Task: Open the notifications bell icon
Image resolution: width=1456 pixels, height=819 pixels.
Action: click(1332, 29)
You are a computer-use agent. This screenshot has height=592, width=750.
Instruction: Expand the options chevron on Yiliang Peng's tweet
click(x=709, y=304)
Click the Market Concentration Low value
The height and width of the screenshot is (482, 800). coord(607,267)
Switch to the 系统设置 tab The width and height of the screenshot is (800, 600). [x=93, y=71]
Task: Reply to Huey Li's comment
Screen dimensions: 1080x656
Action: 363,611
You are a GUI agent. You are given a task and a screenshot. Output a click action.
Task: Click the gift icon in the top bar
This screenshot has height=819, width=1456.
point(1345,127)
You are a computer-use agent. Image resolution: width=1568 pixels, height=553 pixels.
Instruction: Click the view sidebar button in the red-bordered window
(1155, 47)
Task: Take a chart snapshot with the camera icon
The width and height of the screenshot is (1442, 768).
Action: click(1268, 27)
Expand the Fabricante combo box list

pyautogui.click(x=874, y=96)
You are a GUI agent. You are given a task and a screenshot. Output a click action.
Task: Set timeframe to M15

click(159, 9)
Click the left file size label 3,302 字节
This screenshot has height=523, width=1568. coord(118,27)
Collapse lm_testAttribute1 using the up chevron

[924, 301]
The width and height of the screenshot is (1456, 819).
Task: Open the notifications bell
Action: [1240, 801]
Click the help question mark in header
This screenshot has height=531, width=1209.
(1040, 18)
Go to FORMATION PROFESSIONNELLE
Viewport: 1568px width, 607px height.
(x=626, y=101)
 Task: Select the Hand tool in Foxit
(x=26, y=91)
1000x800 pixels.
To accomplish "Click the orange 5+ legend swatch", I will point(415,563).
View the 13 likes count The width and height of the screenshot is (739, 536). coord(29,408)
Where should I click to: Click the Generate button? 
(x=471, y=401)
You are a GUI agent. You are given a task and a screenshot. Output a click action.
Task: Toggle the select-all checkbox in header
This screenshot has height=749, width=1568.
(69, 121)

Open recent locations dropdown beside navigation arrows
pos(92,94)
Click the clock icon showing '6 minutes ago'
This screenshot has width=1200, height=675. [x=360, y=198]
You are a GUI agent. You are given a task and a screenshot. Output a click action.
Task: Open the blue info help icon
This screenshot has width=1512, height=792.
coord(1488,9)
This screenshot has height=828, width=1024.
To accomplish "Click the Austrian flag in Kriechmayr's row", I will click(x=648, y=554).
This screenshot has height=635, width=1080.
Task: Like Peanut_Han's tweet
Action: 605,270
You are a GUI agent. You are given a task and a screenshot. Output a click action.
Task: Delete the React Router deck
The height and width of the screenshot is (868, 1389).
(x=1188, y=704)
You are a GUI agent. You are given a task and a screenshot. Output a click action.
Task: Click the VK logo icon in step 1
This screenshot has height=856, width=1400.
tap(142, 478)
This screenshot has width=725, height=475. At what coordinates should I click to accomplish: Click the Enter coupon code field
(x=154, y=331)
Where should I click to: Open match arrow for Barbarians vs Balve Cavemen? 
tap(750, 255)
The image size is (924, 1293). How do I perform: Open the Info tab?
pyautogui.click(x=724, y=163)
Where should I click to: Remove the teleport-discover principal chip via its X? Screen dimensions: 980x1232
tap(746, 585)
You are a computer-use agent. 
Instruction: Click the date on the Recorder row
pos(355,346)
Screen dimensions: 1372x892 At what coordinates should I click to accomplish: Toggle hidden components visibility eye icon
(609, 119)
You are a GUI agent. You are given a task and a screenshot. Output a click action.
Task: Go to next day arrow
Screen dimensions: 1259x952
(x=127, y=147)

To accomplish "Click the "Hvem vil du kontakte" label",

▬▬▬

## What to work on
Reproduce all of the material above, replacing every occurrence of "GUI agent" with "interface agent" and leaving everything else unchanged.

## Written solution
Task: Open the notifications bell icon
Image resolution: width=1456 pixels, height=819 pixels.
Action: click(1332, 29)
You are a computer-use agent. This screenshot has height=592, width=750.
Instruction: Expand the options chevron on Yiliang Peng's tweet
click(x=709, y=304)
Click the Market Concentration Low value
The height and width of the screenshot is (482, 800). coord(607,267)
Switch to the 系统设置 tab The width and height of the screenshot is (800, 600). [x=93, y=71]
Task: Reply to Huey Li's comment
Screen dimensions: 1080x656
Action: 363,611
You are a interface agent. You are given a task and a screenshot. Output a click action.
Task: Click the gift icon in the top bar
This screenshot has height=819, width=1456.
point(1345,127)
You are a computer-use agent. Image resolution: width=1568 pixels, height=553 pixels.
Instruction: Click the view sidebar button in the red-bordered window
(1155, 47)
Task: Take a chart snapshot with the camera icon
The width and height of the screenshot is (1442, 768).
Action: click(1268, 27)
Expand the Fabricante combo box list

pyautogui.click(x=874, y=96)
You are a interface agent. You are given a task and a screenshot. Output a click action.
Task: Set timeframe to M15

click(159, 9)
Click the left file size label 3,302 字节
This screenshot has height=523, width=1568. coord(118,27)
Collapse lm_testAttribute1 using the up chevron

[924, 301]
The width and height of the screenshot is (1456, 819).
Task: Open the notifications bell
Action: [1240, 801]
Click the help question mark in header
This screenshot has height=531, width=1209.
(1040, 18)
Go to FORMATION PROFESSIONNELLE
Viewport: 1568px width, 607px height.
(x=626, y=101)
 Task: Select the Hand tool in Foxit
(x=26, y=91)
1000x800 pixels.
To accomplish "Click the orange 5+ legend swatch", I will point(415,563).
View the 13 likes count The width and height of the screenshot is (739, 536). coord(29,408)
Where should I click to: Click the Generate button? 
(x=471, y=401)
You are a interface agent. You are given a task and a screenshot. Output a click action.
Task: Toggle the select-all checkbox in header
This screenshot has height=749, width=1568.
(69, 121)

Open recent locations dropdown beside navigation arrows
pos(92,94)
Click the clock icon showing '6 minutes ago'
This screenshot has width=1200, height=675. [x=360, y=198]
You are a interface agent. You are given a task and a screenshot. Output a click action.
Task: Open the blue info help icon
This screenshot has width=1512, height=792.
coord(1488,9)
This screenshot has height=828, width=1024.
To accomplish "Click the Austrian flag in Kriechmayr's row", I will click(x=648, y=554).
This screenshot has height=635, width=1080.
Task: Like Peanut_Han's tweet
Action: 605,270
You are a interface agent. You are given a task and a screenshot. Output a click action.
Task: Delete the React Router deck
The height and width of the screenshot is (868, 1389).
(x=1188, y=704)
You are a interface agent. You are given a task and a screenshot. Output a click action.
Task: Click the VK logo icon in step 1
This screenshot has height=856, width=1400.
tap(142, 478)
This screenshot has width=725, height=475. At what coordinates should I click to accomplish: Click the Enter coupon code field
(x=154, y=331)
Where should I click to: Open match arrow for Barbarians vs Balve Cavemen? 
tap(750, 255)
The image size is (924, 1293). How do I perform: Open the Info tab?
pyautogui.click(x=724, y=163)
Where should I click to: Remove the teleport-discover principal chip via its X? Screen dimensions: 980x1232
tap(746, 585)
You are a computer-use agent. 
Instruction: Click the date on the Recorder row
pos(355,346)
Screen dimensions: 1372x892 At what coordinates should I click to accomplish: Toggle hidden components visibility eye icon
(609, 119)
You are a interface agent. You are given a task and a screenshot. Output a click action.
Task: Go to next day arrow
Screen dimensions: 1259x952
(x=127, y=147)

To accomplish "Click the "Hvem vil du kontakte" label",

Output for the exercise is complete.